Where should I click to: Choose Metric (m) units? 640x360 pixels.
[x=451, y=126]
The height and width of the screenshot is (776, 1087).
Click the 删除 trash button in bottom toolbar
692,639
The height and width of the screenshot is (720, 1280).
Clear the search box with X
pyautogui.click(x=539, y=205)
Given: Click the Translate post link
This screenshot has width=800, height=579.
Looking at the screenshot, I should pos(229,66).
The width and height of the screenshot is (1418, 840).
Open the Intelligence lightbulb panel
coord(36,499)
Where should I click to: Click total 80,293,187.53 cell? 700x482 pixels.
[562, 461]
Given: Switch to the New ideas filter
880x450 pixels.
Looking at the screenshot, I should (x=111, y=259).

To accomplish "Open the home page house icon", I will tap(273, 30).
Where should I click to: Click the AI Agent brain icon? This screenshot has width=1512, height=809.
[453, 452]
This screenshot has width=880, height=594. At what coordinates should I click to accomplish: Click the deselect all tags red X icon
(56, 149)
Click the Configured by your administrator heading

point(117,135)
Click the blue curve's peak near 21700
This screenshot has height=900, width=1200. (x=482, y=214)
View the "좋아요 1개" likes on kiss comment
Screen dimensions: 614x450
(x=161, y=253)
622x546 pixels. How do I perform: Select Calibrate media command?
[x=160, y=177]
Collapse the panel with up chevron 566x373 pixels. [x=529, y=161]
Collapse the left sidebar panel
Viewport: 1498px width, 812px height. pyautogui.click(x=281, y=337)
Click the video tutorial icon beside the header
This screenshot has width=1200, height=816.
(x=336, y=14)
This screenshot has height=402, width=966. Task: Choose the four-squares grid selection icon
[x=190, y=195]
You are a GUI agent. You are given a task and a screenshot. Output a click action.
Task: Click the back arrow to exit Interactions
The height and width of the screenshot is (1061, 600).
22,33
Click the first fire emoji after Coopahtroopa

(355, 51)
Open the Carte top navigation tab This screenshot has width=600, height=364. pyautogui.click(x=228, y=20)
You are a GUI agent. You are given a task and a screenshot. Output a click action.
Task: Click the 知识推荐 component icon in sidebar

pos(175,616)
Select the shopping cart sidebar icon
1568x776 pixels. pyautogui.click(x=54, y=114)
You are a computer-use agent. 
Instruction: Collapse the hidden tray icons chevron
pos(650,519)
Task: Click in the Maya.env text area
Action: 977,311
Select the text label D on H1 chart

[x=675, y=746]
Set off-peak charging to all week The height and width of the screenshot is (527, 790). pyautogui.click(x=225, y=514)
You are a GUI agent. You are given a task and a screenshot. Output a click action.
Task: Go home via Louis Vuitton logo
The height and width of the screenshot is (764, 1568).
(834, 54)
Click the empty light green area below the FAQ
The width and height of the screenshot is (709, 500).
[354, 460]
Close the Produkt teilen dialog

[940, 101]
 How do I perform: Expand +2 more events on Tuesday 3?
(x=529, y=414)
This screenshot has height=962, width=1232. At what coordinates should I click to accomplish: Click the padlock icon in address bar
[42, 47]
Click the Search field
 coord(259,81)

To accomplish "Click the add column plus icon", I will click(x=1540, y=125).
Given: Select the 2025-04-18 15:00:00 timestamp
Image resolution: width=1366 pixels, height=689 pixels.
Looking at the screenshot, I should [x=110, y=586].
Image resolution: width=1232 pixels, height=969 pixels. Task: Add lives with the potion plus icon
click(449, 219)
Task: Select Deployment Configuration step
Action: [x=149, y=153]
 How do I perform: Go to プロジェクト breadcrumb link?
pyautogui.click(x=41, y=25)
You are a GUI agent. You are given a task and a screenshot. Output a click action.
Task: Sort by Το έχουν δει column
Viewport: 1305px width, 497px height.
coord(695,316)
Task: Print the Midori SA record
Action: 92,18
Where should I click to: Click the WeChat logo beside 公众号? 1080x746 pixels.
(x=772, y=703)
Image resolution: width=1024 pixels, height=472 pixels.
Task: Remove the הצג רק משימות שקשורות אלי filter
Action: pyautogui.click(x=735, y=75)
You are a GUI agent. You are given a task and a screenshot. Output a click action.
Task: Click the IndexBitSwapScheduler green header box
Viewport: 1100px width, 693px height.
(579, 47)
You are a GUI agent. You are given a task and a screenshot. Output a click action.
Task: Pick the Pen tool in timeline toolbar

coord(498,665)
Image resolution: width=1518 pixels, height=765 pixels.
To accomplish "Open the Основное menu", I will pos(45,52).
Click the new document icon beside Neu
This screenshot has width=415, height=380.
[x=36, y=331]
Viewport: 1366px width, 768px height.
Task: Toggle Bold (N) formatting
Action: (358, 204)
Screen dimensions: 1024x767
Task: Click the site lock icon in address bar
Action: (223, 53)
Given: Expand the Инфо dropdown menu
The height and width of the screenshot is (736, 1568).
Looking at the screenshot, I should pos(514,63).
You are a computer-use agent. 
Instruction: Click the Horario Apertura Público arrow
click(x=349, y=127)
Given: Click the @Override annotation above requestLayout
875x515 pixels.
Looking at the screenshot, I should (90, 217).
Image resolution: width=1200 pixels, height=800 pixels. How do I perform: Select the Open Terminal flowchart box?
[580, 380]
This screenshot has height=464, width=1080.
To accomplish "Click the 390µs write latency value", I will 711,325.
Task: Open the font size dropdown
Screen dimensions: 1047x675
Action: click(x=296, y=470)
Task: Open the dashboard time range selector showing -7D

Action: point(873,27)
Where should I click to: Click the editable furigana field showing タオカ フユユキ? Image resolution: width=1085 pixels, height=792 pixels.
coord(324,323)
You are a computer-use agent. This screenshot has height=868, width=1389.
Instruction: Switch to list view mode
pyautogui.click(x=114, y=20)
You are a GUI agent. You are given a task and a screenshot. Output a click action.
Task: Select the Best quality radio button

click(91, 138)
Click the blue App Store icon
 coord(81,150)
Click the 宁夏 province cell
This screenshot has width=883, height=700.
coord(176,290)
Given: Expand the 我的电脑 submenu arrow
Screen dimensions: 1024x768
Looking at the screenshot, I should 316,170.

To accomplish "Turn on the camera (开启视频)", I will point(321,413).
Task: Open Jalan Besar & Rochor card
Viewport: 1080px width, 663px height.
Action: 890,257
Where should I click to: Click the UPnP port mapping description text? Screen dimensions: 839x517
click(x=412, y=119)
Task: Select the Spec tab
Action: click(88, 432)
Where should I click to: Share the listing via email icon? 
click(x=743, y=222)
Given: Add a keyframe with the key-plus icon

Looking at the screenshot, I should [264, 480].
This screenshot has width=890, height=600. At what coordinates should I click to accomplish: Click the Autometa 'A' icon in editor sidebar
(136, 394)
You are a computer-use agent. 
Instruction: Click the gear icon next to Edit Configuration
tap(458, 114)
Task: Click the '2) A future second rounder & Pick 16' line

Work required:
Arrange every line of the records above into a single numbered list, omitting any blank lines.

Written solution:
1. Where should I click to: Choose Metric (m) units? 640x360 pixels.
2. [x=451, y=126]
3. The height and width of the screenshot is (776, 1087).
4. Click the 删除 trash button in bottom toolbar
5. 692,639
6. The height and width of the screenshot is (720, 1280).
7. Clear the search box with X
8. pyautogui.click(x=539, y=205)
9. Given: Click the Translate post link
10. This screenshot has width=800, height=579.
11. Looking at the screenshot, I should pos(229,66).
12. The width and height of the screenshot is (1418, 840).
13. Open the Intelligence lightbulb panel
14. coord(36,499)
15. Where should I click to: Click total 80,293,187.53 cell? 700x482 pixels.
16. [562, 461]
17. Given: Switch to the New ideas filter
18. 880x450 pixels.
19. Looking at the screenshot, I should (x=111, y=259).
20. To accomplish "Open the home page house icon", I will tap(273, 30).
21. Where should I click to: Click the AI Agent brain icon? This screenshot has width=1512, height=809.
22. [453, 452]
23. This screenshot has width=880, height=594. At what coordinates should I click to accomplish: Click the deselect all tags red X icon
24. (56, 149)
25. Click the Configured by your administrator heading
26. point(117,135)
27. Click the blue curve's peak near 21700
28. This screenshot has height=900, width=1200. (x=482, y=214)
29. View the "좋아요 1개" likes on kiss comment
30. Screen dimensions: 614x450
31. (x=161, y=253)
32. 622x546 pixels. How do I perform: Select Calibrate media command?
33. [x=160, y=177]
34. Collapse the panel with up chevron 566x373 pixels. [x=529, y=161]
35. Collapse the left sidebar panel
36. Viewport: 1498px width, 812px height. pyautogui.click(x=281, y=337)
37. Click the video tutorial icon beside the header
38. This screenshot has width=1200, height=816.
39. (x=336, y=14)
40. This screenshot has height=402, width=966. Task: Choose the four-squares grid selection icon
41. [x=190, y=195]
42. You are a GUI agent. You are given a task and a screenshot. Output a click action.
43. Task: Click the back arrow to exit Interactions
44. The height and width of the screenshot is (1061, 600).
45. 22,33
46. Click the first fire emoji after Coopahtroopa
47. (355, 51)
48. Open the Carte top navigation tab This screenshot has width=600, height=364. pyautogui.click(x=228, y=20)
49. You are a GUI agent. You are given a task and a screenshot. Output a click action.
50. Task: Click the 知识推荐 component icon in sidebar
51. pos(175,616)
52. Select the shopping cart sidebar icon
53. 1568x776 pixels. pyautogui.click(x=54, y=114)
54. You are a computer-use agent. 
55. Instruction: Collapse the hidden tray icons chevron
56. pos(650,519)
57. Task: Click in the Maya.env text area
58. Action: 977,311
59. Select the text label D on H1 chart
60. [x=675, y=746]
61. Set off-peak charging to all week The height and width of the screenshot is (527, 790). pyautogui.click(x=225, y=514)
62. You are a GUI agent. You are given a task and a screenshot. Output a click action.
63. Task: Go home via Louis Vuitton logo
64. The height and width of the screenshot is (764, 1568).
65. (834, 54)
66. Click the empty light green area below the FAQ
67. The width and height of the screenshot is (709, 500).
68. [354, 460]
69. Close the Produkt teilen dialog
70. [940, 101]
71.  How do I perform: Expand +2 more events on Tuesday 3?
72. (x=529, y=414)
73. This screenshot has height=962, width=1232. At what coordinates should I click to accomplish: Click the padlock icon in address bar
74. [42, 47]
75. Click the Search field
76.  coord(259,81)
77. To accomplish "Click the add column plus icon", I will click(x=1540, y=125).
78. Given: Select the 2025-04-18 15:00:00 timestamp
79. Image resolution: width=1366 pixels, height=689 pixels.
80. Looking at the screenshot, I should [x=110, y=586].
81. Image resolution: width=1232 pixels, height=969 pixels. Task: Add lives with the potion plus icon
82. click(449, 219)
83. Task: Select Deployment Configuration step
84. Action: [x=149, y=153]
85.  How do I perform: Go to プロジェクト breadcrumb link?
86. pyautogui.click(x=41, y=25)
87. You are a GUI agent. You are given a task and a screenshot. Output a click action.
88. Task: Sort by Το έχουν δει column
89. Viewport: 1305px width, 497px height.
90. coord(695,316)
91. Task: Print the Midori SA record
92. Action: 92,18
93. Where should I click to: Click the WeChat logo beside 公众号? 1080x746 pixels.
94. (x=772, y=703)
95. Image resolution: width=1024 pixels, height=472 pixels.
96. Task: Remove the הצג רק משימות שקשורות אלי filter
97. Action: pyautogui.click(x=735, y=75)
98. You are a GUI agent. You are given a task and a screenshot. Output a click action.
99. Task: Click the IndexBitSwapScheduler green header box
100. Viewport: 1100px width, 693px height.
101. (579, 47)
102. You are a GUI agent. You are given a task and a screenshot. Output a click action.
103. Task: Pick the Pen tool in timeline toolbar
104. coord(498,665)
105. Image resolution: width=1518 pixels, height=765 pixels.
106. To accomplish "Open the Основное menu", I will pos(45,52).
107. Click the new document icon beside Neu
108. This screenshot has width=415, height=380.
109. [x=36, y=331]
110. Viewport: 1366px width, 768px height.
111. Task: Toggle Bold (N) formatting
112. Action: (358, 204)
113. Screen dimensions: 1024x767
114. Task: Click the site lock icon in address bar
115. Action: (223, 53)
116. Given: Expand the Инфо dropdown menu
117. The height and width of the screenshot is (736, 1568).
118. Looking at the screenshot, I should pos(514,63).
119. You are a computer-use agent. 
120. Instruction: Click the Horario Apertura Público arrow
121. click(x=349, y=127)
122. Given: Click the @Override annotation above requestLayout
123. 875x515 pixels.
124. Looking at the screenshot, I should (90, 217).
125. Image resolution: width=1200 pixels, height=800 pixels. How do I perform: Select the Open Terminal flowchart box?
126. [580, 380]
127. This screenshot has height=464, width=1080.
128. To accomplish "Click the 390µs write latency value", I will 711,325.
129. Task: Open the font size dropdown
130. Screen dimensions: 1047x675
131. Action: click(x=296, y=470)
132. Task: Open the dashboard time range selector showing -7D
133. Action: point(873,27)
134. Where should I click to: Click the editable furigana field showing タオカ フユユキ? Image resolution: width=1085 pixels, height=792 pixels.
135. coord(324,323)
136. You are a computer-use agent. This screenshot has height=868, width=1389.
137. Instruction: Switch to list view mode
138. pyautogui.click(x=114, y=20)
139. You are a GUI agent. You are given a task and a screenshot. Output a click action.
140. Task: Select the Best quality radio button
141. click(91, 138)
142. Click the blue App Store icon
143.  coord(81,150)
144. Click the 宁夏 province cell
145. This screenshot has width=883, height=700.
146. coord(176,290)
147. Given: Expand the 我的电脑 submenu arrow
148. Screen dimensions: 1024x768
149. Looking at the screenshot, I should 316,170.
150. To accomplish "Turn on the camera (开启视频)", I will point(321,413).
151. Task: Open Jalan Besar & Rochor card
152. Viewport: 1080px width, 663px height.
153. Action: 890,257
154. Where should I click to: Click the UPnP port mapping description text? Screen dimensions: 839x517
155. click(x=412, y=119)
156. Task: Select the Spec tab
157. Action: click(88, 432)
158. Where should I click to: Share the listing via email icon? 
159. click(x=743, y=222)
160. Given: Add a keyframe with the key-plus icon
161. Looking at the screenshot, I should [264, 480].
162. This screenshot has width=890, height=600. At what coordinates should I click to accomplish: Click the Autometa 'A' icon in editor sidebar
163. (136, 394)
164. You are a computer-use agent. 
165. Instruction: Click the gear icon next to Edit Configuration
166. tap(458, 114)
167. Task: Click the '2) A future second rounder & Pick 16' line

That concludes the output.